*Requirement A*
Rewrite the article on The Art of Frozen from "Frozen was originally" to "through the Louvre.", putting "Prado" in place of "Louvre".
*Requirement B*
Write the next part of the article on The Art of Frozen, picking up after its final sentence.

*Document passage*
======

The Art of Frozen
- Author: Charles Solomon
- Language: English
- Genre: Art book
- Published: 2013
- Publisher: Chronicle Books
- Publication place: United States
- Pages: 168
- ISBN: 978-1-45211-716-4

= The Art of Frozen =

The Art of Frozen (ISBN 978-1-45211-716-4) is an art book about the 2013 Walt Disney Company animated feature film Frozen. The book is part of The Art of... series that aims to depict behind-the-scenes information on the artwork created during the development of animated films.

==Content==
The Art of Frozen was written by Charles Solomon, with a preface by John Lasseter and a foreword by Chris Buck and Jennifer Lee. It was published by Chronicle Books in November 2013.

The information is divided into five sections (A Family Affair, Coronation, Wilderness, Ice Palace, and Return to Arendelle) which include concept art, storyboards, and finished art, alongside interviews by artists, writers, and other developers, thereby "giving the reader a full-scope of the efforts it took to create the finished film."

==Development==
Although The Art of... books have been written since at least the early 1990s, The Entertainment Nut explained, "Since 2008, Chronicle [Books] has picked up the torch on publishing [The] Art Of [...] books for Disney's animated features".

Charles Solomon said the following on the books conception:

Frozen was originally slated for 2014, but when another film ran into trouble, the Frozen artists were asked if they could complete their film a year earlier than they had planned. As I mentioned in the acknowledgements, Chris Buck, Mike Giaimo and John Lasseter are artists I've written about many times over the years. I know, like, and respect them. When they said they were involved in the film, I knew it would worth writing about. And working with Emily Haynes at Chronicle Books and Leigh Anna MacFadden at Disney Publishing has always been enjoyable. So when they all asked, I said yes. However, I would have liked a bit more time to study the artwork—I often felt like I was skateboarding through the Louvre.

======

*Exercise data*
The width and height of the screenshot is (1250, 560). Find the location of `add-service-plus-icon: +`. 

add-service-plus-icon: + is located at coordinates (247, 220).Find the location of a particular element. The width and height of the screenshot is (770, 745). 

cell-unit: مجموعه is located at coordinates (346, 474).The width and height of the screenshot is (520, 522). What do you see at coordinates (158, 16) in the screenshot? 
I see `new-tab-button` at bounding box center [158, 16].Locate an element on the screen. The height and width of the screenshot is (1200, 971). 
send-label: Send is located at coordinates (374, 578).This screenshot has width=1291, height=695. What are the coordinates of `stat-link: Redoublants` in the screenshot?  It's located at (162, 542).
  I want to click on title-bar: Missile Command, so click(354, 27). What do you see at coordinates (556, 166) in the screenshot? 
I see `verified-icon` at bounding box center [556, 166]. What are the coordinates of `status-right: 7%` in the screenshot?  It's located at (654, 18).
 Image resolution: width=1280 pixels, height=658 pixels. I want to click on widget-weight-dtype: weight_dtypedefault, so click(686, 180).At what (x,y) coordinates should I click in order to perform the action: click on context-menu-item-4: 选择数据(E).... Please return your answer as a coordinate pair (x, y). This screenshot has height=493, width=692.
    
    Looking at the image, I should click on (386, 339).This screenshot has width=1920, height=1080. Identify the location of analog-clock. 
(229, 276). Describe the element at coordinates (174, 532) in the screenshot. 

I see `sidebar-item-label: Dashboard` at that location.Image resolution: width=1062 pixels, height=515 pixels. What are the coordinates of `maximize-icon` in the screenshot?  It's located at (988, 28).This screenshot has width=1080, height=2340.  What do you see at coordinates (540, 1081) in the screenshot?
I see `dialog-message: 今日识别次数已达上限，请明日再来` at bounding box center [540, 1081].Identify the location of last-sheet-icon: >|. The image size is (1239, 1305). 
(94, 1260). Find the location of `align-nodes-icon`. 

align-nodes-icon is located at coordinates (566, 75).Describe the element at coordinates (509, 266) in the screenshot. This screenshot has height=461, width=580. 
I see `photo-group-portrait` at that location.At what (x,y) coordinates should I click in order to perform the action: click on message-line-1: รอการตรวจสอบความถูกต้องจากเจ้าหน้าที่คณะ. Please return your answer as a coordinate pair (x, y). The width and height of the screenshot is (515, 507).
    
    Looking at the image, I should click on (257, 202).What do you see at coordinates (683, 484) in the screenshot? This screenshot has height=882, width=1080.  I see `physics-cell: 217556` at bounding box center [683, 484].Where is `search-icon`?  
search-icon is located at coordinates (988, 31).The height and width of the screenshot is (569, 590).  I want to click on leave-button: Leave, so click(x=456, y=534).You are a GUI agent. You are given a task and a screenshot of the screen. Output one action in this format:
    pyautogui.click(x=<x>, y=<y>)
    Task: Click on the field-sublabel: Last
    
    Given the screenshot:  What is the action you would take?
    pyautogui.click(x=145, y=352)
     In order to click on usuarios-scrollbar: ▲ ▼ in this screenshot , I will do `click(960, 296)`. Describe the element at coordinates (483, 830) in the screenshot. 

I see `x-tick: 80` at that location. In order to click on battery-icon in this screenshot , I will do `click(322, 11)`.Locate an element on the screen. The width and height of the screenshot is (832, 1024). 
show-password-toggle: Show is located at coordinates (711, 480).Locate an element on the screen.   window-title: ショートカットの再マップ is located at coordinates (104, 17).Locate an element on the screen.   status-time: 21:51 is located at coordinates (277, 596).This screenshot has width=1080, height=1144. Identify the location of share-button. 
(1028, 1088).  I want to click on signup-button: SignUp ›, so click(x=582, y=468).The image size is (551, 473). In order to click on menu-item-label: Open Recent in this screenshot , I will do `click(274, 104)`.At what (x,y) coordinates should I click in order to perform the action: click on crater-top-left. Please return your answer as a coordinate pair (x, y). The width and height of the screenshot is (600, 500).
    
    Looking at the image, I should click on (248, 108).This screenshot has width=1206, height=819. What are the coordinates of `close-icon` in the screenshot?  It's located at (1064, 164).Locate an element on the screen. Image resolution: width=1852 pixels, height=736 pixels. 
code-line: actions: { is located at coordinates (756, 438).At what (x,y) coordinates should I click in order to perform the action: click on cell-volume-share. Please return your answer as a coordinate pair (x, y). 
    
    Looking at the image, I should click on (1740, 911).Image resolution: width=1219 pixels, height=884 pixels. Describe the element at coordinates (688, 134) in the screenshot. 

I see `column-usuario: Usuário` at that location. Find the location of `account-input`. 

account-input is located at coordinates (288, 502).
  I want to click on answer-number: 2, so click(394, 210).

======

*Exercise answer A*
Frozen was originally slated for 2014, but when another film ran into trouble, the Frozen artists were asked if they could complete their film a year earlier than they had planned. As I mentioned in the acknowledgements, Chris Buck, Mike Giaimo and John Lasseter are artists I've written about many times over the years. I know, like, and respect them. When they said they were involved in the film, I knew it would worth writing about. And working with Emily Haynes at Chronicle Books and Leigh Anna MacFadden at Disney Publishing has always been enjoyable. So when they all asked, I said yes. However, I would have liked a bit more time to study the artwork—I often felt like I was skateboarding through the Prado.

*Exercise answer B*
— Charles Solomon, in an interview with Animated Views

==Critical reception==
AWN deemed the "umpty-umpth The Art of... coffee-table art book about the making of a modern animated cinematic feature masterpiece" as "insightful...visual treat" full of "splendid art", adding that "Frozen has a subtle frankness and originality to it – and The Art of Frozen emphasizes what that is". The Entertainment Nut wrote that the book "offers some rather intriguing insights into the production" and is "another great entry in behind-the-scenes material". Indiwire commented "Solomon concentrates far more on the story, writing, and artistic presentation of the film than most books in this genre do — making it a must-have." MediaMikes gave it 4 out of 5 stars, writing "Even though this may not be the best “Art of” book of the year, if you enjoyed the film then I would say that it is worth checking out still just keep expectation lower." One Movie our Reviews said the book goes beyond the film's artwork, and "tells a lot about the whole production process and the collaboration needed to bring a film of this level together." Rotoscopers described the book as "probably most anticipated piece of merchandise among animation fans" prior to the film's release. LaughingPLace wrote "This coffee table book is worth every penny...and is a great wealth of knowledge." Vahn Gharakhani of MoviePilot said "This beautiful book is not only my visual companion; it's an inspiration to my future as a filmmaker. " The Austin Chronicle described the book as "Disney's newest classic, taken back to its enchanting designs."